WHAT THE TASK REQUIRES
What is needed is an exact printout of all the data.

[Collected data]
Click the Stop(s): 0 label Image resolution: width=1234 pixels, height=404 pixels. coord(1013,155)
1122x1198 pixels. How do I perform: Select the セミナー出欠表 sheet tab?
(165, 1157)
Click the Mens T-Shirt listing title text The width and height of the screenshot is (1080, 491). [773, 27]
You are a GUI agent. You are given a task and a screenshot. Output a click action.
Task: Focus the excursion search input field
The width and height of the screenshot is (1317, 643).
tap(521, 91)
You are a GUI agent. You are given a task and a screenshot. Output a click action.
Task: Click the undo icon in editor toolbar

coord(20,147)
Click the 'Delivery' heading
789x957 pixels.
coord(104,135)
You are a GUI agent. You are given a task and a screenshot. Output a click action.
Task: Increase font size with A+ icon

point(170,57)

RESULT FOR THIS TASK
Click the Stop(s): 0 label Image resolution: width=1234 pixels, height=404 pixels. coord(1013,155)
1122x1198 pixels. How do I perform: Select the セミナー出欠表 sheet tab?
(165, 1157)
Click the Mens T-Shirt listing title text The width and height of the screenshot is (1080, 491). [773, 27]
You are a GUI agent. You are given a task and a screenshot. Output a click action.
Task: Focus the excursion search input field
The width and height of the screenshot is (1317, 643).
tap(521, 91)
You are a GUI agent. You are given a task and a screenshot. Output a click action.
Task: Click the undo icon in editor toolbar

coord(20,147)
Click the 'Delivery' heading
789x957 pixels.
coord(104,135)
You are a GUI agent. You are given a task and a screenshot. Output a click action.
Task: Increase font size with A+ icon

point(170,57)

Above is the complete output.